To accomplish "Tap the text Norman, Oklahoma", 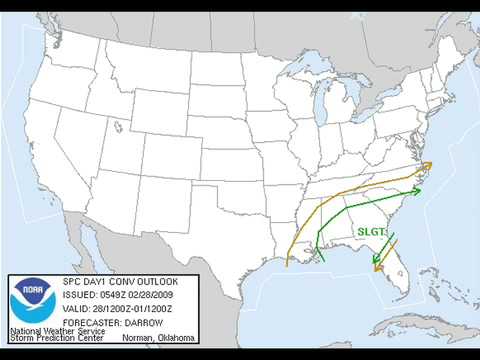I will [x=159, y=337].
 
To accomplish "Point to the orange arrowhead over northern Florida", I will [x=377, y=266].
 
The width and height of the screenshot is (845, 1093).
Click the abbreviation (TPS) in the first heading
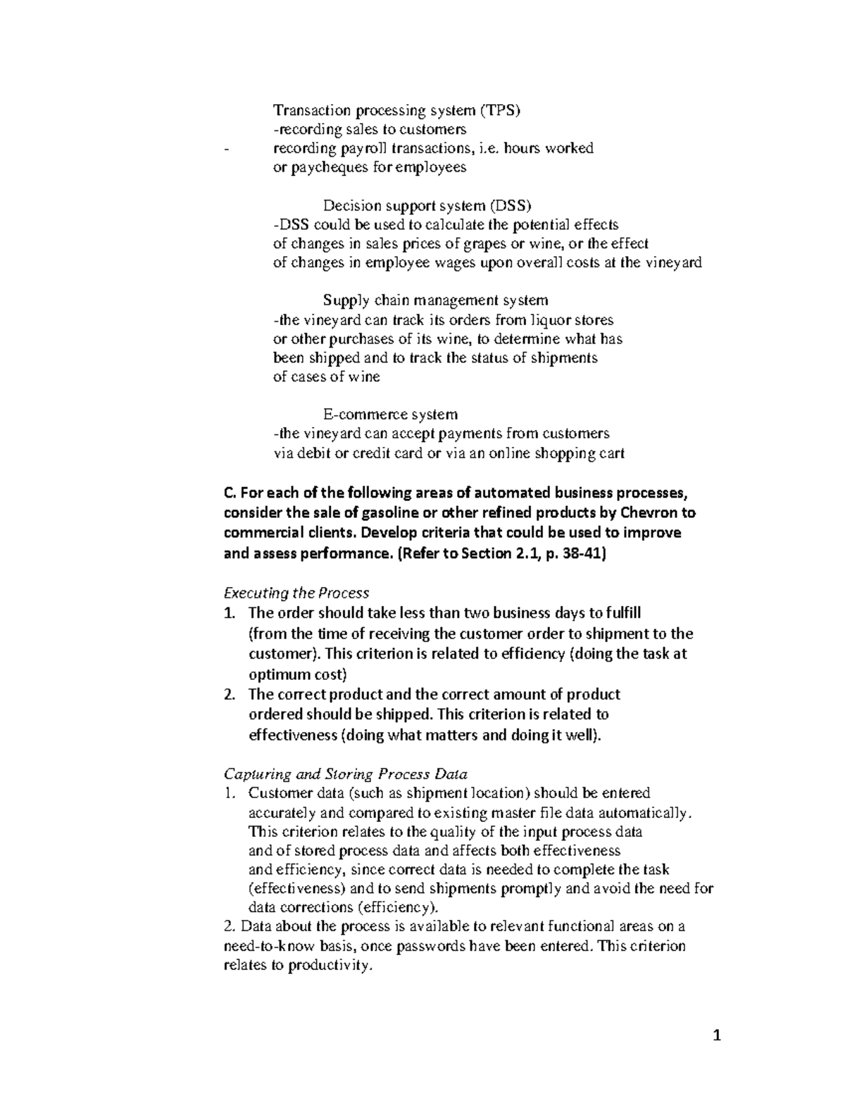500,110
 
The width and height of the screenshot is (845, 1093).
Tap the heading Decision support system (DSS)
427,206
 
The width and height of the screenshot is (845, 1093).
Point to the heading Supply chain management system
435,300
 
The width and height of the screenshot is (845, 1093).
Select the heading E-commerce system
390,414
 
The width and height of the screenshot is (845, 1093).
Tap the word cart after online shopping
611,453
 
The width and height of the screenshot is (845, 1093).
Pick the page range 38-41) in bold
577,553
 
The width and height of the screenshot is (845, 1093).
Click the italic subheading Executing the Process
296,593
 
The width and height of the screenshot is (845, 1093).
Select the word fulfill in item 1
618,613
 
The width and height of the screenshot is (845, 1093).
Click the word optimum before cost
281,675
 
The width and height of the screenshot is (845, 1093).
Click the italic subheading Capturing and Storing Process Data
345,774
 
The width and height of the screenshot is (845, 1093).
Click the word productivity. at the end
330,966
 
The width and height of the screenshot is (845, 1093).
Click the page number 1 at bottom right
718,1035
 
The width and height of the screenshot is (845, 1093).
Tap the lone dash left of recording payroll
225,149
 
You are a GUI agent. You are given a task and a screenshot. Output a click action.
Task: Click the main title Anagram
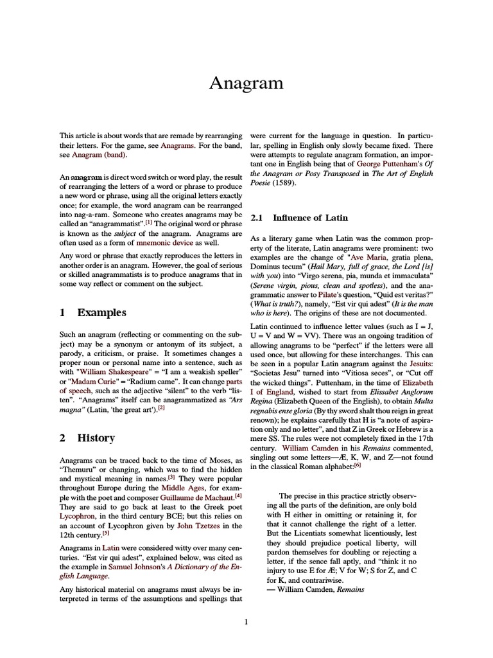coord(246,83)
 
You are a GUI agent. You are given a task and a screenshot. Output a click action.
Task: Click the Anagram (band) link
coord(99,155)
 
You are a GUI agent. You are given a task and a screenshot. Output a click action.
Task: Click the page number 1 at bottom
coord(246,622)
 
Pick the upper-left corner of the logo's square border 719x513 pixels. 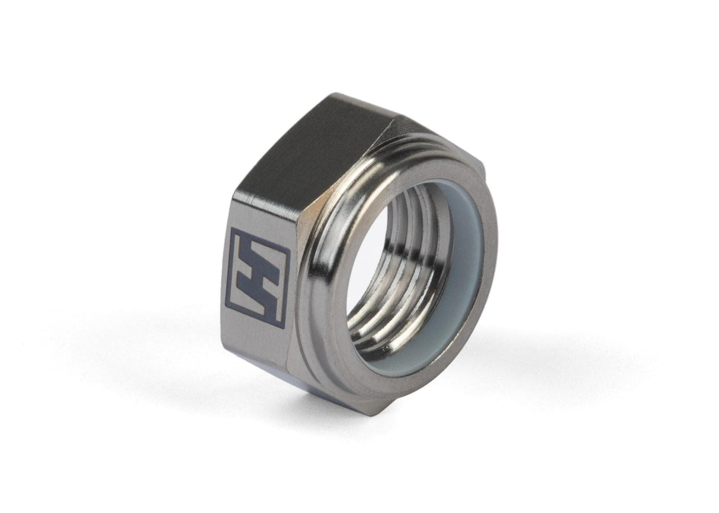[232, 230]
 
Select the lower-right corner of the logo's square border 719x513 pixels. [283, 325]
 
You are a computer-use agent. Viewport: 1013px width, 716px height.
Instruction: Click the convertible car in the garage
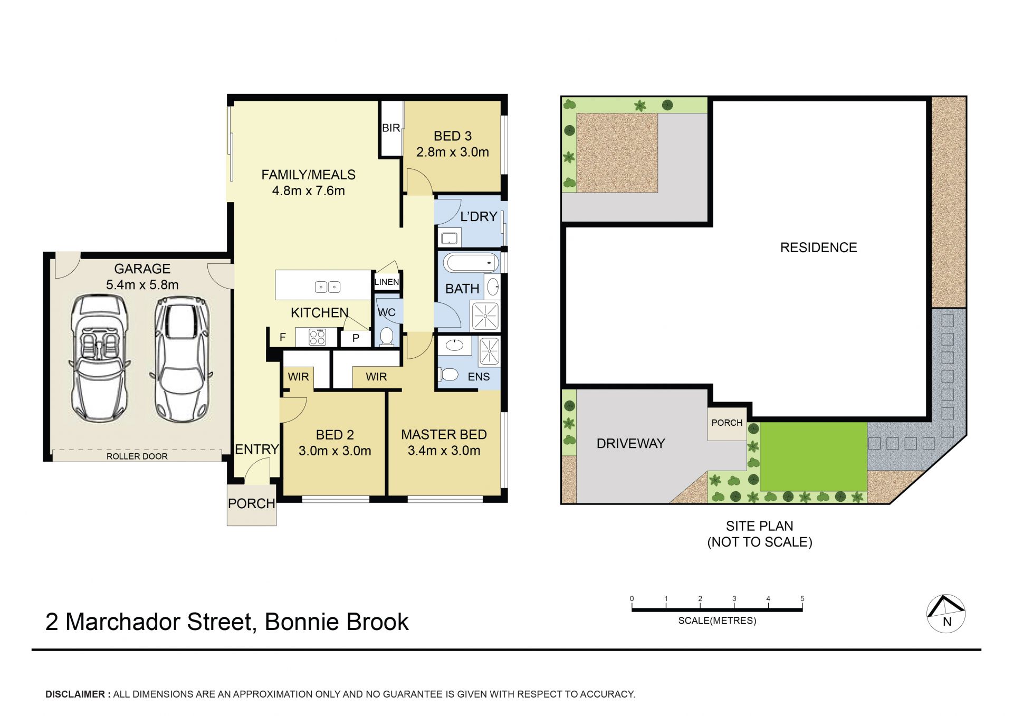click(x=99, y=358)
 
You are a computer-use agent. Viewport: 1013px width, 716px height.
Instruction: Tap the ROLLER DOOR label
click(x=137, y=456)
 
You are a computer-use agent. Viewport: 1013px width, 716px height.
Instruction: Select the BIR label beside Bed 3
click(x=391, y=128)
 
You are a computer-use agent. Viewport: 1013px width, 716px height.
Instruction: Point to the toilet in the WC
click(x=387, y=336)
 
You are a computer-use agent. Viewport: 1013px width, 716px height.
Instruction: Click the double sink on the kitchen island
click(x=328, y=287)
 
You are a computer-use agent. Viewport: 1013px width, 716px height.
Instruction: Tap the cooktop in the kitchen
click(x=317, y=337)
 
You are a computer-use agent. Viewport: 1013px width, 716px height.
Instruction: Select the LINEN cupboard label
click(x=387, y=282)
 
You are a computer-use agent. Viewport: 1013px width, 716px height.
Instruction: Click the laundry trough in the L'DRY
click(x=450, y=238)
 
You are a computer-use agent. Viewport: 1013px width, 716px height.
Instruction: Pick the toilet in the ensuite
click(x=448, y=375)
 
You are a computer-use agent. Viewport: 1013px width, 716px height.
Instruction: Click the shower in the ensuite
click(x=489, y=351)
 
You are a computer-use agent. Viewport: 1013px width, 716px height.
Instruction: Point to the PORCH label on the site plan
click(x=727, y=423)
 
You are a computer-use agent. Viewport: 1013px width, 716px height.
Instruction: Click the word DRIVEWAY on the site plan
click(x=630, y=444)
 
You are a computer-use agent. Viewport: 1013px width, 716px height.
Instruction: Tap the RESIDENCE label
click(x=818, y=247)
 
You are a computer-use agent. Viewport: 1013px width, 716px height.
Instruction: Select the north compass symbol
click(x=946, y=614)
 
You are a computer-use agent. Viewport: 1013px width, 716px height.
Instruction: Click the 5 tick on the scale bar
click(x=802, y=605)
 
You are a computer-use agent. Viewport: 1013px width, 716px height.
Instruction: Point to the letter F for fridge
click(x=283, y=337)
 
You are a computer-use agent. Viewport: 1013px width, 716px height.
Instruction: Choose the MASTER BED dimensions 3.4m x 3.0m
click(x=444, y=451)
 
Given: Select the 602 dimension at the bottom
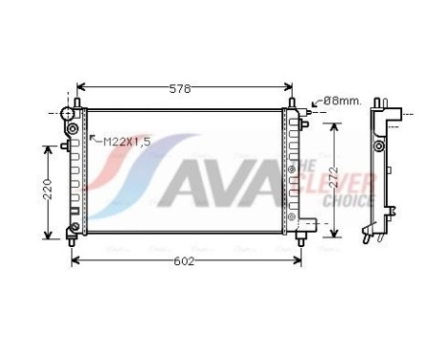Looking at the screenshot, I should [186, 260].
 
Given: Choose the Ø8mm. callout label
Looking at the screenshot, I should [341, 100].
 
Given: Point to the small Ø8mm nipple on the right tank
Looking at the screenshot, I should [307, 113].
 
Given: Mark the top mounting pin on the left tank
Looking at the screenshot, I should [76, 101].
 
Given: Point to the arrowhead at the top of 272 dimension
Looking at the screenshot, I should [333, 124].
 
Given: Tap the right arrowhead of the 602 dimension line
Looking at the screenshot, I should [300, 259].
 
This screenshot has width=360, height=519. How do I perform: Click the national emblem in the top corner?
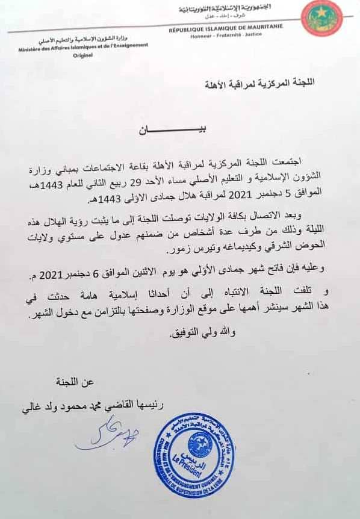(322, 19)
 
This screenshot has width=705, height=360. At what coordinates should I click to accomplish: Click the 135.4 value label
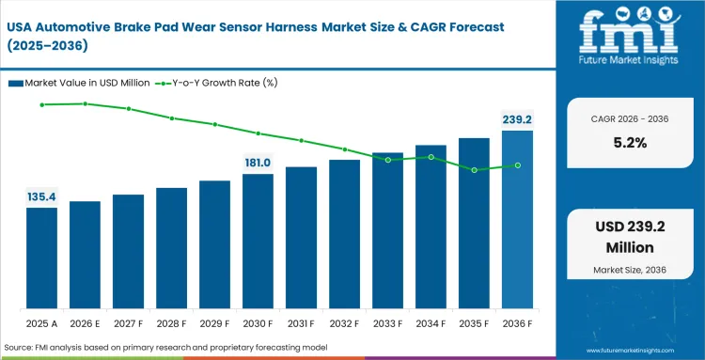pos(41,196)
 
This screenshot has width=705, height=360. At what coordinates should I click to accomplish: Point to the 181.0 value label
pos(258,162)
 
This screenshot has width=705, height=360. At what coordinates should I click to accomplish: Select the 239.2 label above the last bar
pos(517,119)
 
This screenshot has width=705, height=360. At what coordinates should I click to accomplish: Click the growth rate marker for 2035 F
pos(475,170)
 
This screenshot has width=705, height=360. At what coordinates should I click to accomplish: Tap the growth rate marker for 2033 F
pos(388,160)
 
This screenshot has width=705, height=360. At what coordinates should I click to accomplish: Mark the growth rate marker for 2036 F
pos(518,165)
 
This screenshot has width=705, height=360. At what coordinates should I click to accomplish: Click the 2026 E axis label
pos(85,324)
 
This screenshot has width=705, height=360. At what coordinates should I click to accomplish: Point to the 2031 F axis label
pos(301,324)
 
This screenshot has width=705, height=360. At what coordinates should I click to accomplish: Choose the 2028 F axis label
pos(171,324)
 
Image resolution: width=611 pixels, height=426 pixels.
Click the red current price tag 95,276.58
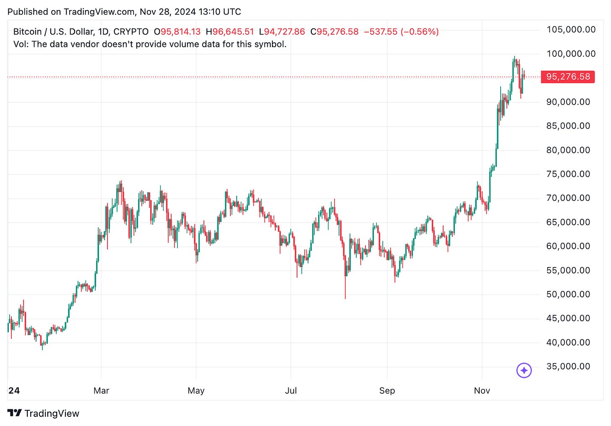pos(568,77)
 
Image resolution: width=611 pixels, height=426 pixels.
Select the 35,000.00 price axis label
pos(568,366)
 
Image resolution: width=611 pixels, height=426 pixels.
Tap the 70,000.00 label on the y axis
pos(568,198)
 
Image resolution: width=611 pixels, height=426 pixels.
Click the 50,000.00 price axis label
pos(568,294)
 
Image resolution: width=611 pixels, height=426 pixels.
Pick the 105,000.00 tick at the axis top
pos(571,29)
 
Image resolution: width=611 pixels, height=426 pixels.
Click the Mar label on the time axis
pos(101,391)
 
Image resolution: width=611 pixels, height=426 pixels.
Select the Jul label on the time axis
pos(291,391)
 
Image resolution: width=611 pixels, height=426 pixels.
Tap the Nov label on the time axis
pos(482,391)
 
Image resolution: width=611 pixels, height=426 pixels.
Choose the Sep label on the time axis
pos(387,391)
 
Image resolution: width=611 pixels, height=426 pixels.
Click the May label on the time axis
pos(196,391)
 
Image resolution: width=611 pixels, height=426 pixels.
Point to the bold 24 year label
pos(14,391)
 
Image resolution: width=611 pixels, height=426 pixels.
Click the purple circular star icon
pos(524,370)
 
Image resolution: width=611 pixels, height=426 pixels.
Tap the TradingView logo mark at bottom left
pos(14,413)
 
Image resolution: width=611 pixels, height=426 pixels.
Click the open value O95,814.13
pos(177,32)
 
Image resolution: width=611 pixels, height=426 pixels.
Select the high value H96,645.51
pos(230,32)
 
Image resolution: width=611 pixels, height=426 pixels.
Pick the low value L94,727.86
pos(282,32)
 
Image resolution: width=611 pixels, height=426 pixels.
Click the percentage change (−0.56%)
pos(419,32)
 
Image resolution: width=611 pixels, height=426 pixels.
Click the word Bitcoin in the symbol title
pos(27,32)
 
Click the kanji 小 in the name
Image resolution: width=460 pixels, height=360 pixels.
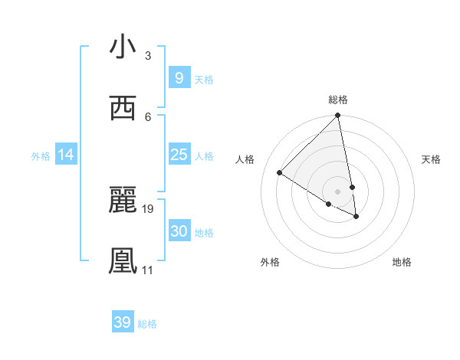(123, 47)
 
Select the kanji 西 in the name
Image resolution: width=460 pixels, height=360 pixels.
(123, 109)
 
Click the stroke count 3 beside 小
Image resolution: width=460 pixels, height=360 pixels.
(148, 56)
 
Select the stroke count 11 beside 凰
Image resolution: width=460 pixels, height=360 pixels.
(148, 270)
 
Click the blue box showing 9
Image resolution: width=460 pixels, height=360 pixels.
(179, 78)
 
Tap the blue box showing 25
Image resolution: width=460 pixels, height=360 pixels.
(179, 155)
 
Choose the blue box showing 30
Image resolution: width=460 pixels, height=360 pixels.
(179, 231)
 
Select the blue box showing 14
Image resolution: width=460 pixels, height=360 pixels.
(66, 155)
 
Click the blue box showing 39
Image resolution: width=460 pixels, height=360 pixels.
(122, 322)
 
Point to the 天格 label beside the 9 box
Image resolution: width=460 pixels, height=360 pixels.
(204, 80)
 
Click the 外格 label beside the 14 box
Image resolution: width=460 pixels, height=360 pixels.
(41, 156)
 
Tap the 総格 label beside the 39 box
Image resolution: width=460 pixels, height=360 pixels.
(147, 324)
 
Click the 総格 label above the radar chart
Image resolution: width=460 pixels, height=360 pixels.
(338, 100)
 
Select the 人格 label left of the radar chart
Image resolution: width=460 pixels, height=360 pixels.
(245, 159)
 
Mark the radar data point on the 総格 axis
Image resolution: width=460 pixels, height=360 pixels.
(338, 116)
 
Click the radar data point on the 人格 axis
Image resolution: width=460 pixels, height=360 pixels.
(280, 172)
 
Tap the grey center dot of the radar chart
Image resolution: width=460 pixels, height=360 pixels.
(338, 191)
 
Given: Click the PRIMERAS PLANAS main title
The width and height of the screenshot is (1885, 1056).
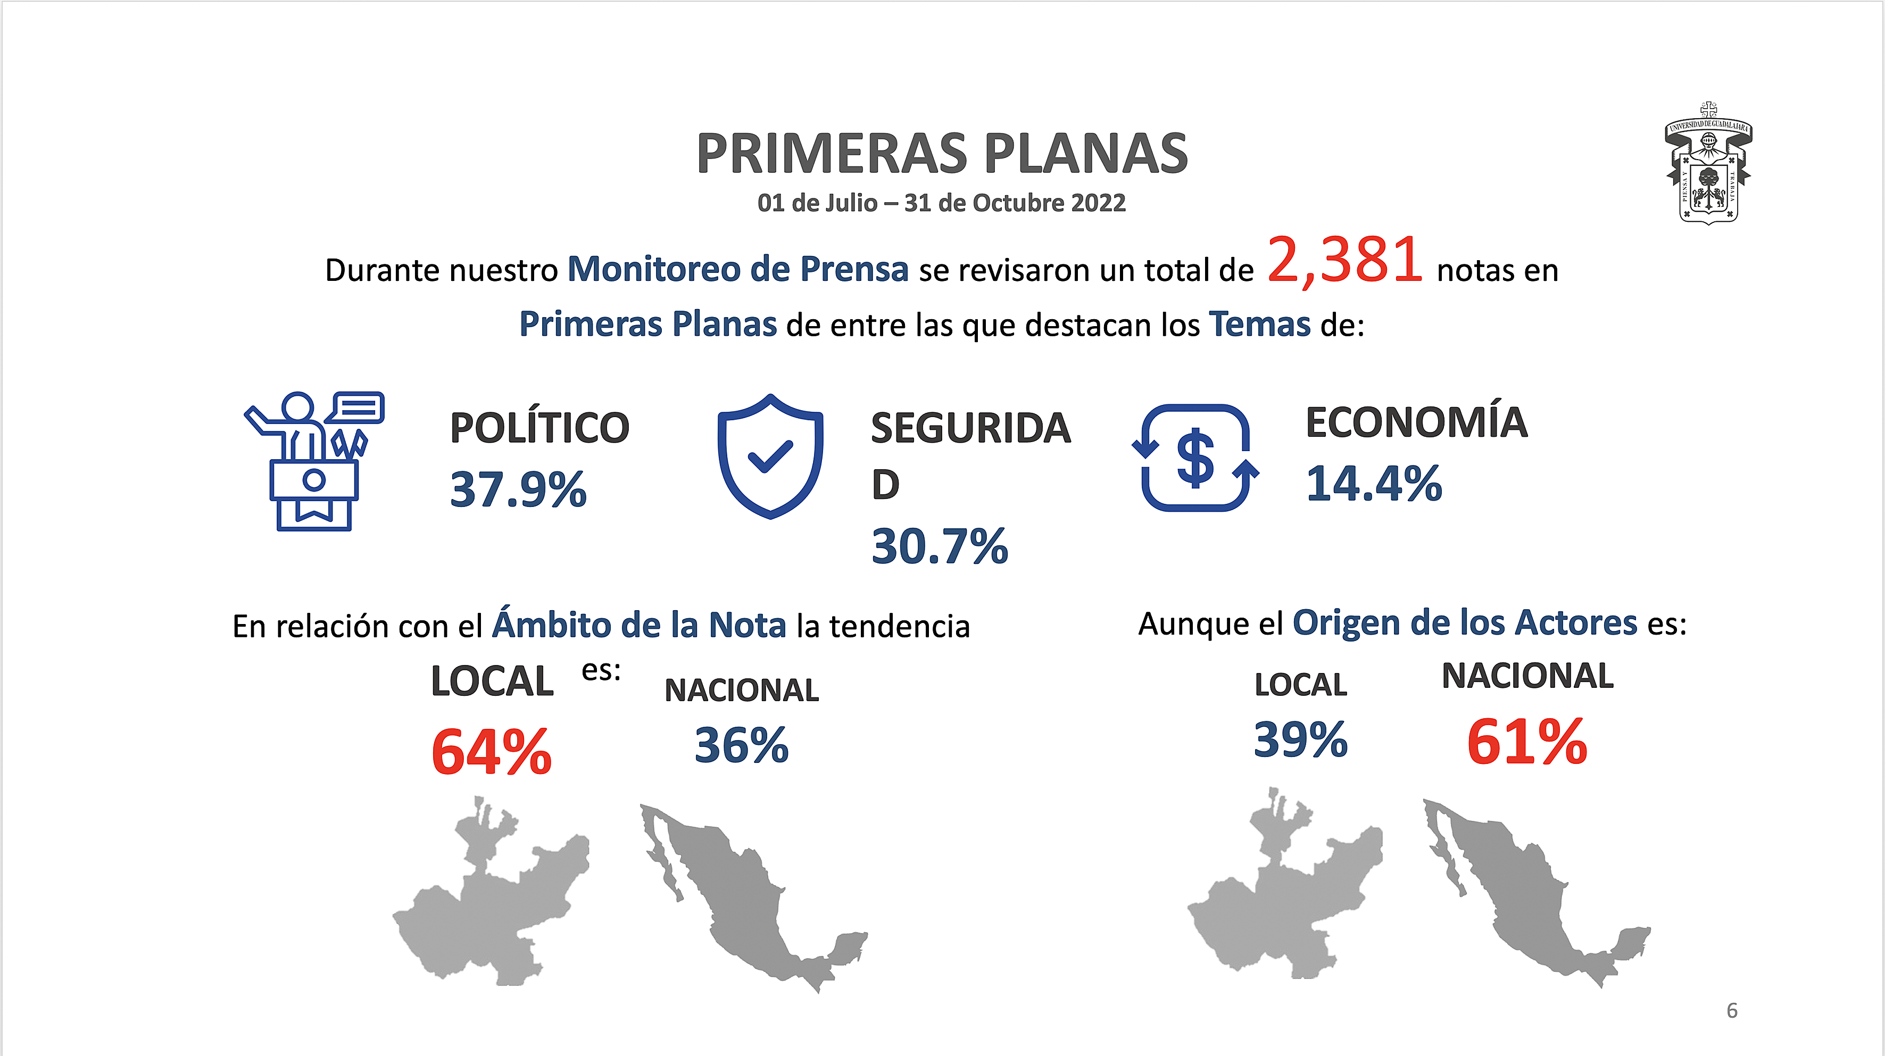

################

- [Alıştırmanın Kapsamı]: Yukarıdaki satırlar arasında "count" kelimesini içerenlerin hepsini lütfen listeleyin. Her satırı olduğu gibi kopyalayın.

- [Alıştırmanın Çözümü]:
Click the stroke count 3 beside 小
Select the stroke count 11 beside 凰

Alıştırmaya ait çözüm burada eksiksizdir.